DATA FOR THE TASK:
——————

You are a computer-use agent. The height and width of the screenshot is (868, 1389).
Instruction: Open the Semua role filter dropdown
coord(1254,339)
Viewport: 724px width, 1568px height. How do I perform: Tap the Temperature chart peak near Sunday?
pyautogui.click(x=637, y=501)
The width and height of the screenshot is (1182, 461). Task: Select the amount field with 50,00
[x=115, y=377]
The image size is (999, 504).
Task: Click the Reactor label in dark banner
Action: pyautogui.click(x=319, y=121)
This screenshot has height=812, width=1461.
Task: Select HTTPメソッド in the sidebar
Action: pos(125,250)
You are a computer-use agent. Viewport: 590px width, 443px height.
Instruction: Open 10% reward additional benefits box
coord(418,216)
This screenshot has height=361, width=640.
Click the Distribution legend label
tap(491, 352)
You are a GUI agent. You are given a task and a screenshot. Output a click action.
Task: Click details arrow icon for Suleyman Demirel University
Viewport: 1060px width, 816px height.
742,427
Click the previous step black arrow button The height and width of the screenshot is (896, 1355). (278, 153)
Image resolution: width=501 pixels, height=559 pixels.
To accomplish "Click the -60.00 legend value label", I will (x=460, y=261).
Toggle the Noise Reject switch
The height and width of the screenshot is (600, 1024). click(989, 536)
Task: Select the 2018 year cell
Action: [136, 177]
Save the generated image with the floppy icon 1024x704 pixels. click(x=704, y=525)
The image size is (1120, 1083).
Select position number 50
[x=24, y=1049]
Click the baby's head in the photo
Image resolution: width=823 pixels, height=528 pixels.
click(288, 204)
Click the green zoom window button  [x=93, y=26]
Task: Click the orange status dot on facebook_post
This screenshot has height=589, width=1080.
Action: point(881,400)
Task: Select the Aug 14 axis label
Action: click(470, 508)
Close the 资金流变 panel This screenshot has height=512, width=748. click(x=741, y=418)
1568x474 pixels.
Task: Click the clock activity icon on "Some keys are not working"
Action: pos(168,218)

——————

YOUR GOAL: Transcribe all the entries exactly, as they stand.

SOLVED PROBLEM:
You are a computer-use agent. The height and width of the screenshot is (868, 1389).
Instruction: Open the Semua role filter dropdown
coord(1254,339)
Viewport: 724px width, 1568px height. How do I perform: Tap the Temperature chart peak near Sunday?
pyautogui.click(x=637, y=501)
The width and height of the screenshot is (1182, 461). Task: Select the amount field with 50,00
[x=115, y=377]
The image size is (999, 504).
Task: Click the Reactor label in dark banner
Action: pyautogui.click(x=319, y=121)
This screenshot has height=812, width=1461.
Task: Select HTTPメソッド in the sidebar
Action: pos(125,250)
You are a computer-use agent. Viewport: 590px width, 443px height.
Instruction: Open 10% reward additional benefits box
coord(418,216)
This screenshot has height=361, width=640.
Click the Distribution legend label
tap(491, 352)
You are a GUI agent. You are given a task and a screenshot. Output a click action.
Task: Click details arrow icon for Suleyman Demirel University
Viewport: 1060px width, 816px height.
742,427
Click the previous step black arrow button The height and width of the screenshot is (896, 1355). (278, 153)
Image resolution: width=501 pixels, height=559 pixels.
To accomplish "Click the -60.00 legend value label", I will (x=460, y=261).
Toggle the Noise Reject switch
The height and width of the screenshot is (600, 1024). click(989, 536)
Task: Select the 2018 year cell
Action: [136, 177]
Save the generated image with the floppy icon 1024x704 pixels. click(x=704, y=525)
The image size is (1120, 1083).
Select position number 50
[x=24, y=1049]
Click the baby's head in the photo
Image resolution: width=823 pixels, height=528 pixels.
click(288, 204)
Click the green zoom window button  [x=93, y=26]
Task: Click the orange status dot on facebook_post
This screenshot has height=589, width=1080.
Action: point(881,400)
Task: Select the Aug 14 axis label
Action: click(470, 508)
Close the 资金流变 panel This screenshot has height=512, width=748. click(x=741, y=418)
1568x474 pixels.
Task: Click the clock activity icon on "Some keys are not working"
Action: pos(168,218)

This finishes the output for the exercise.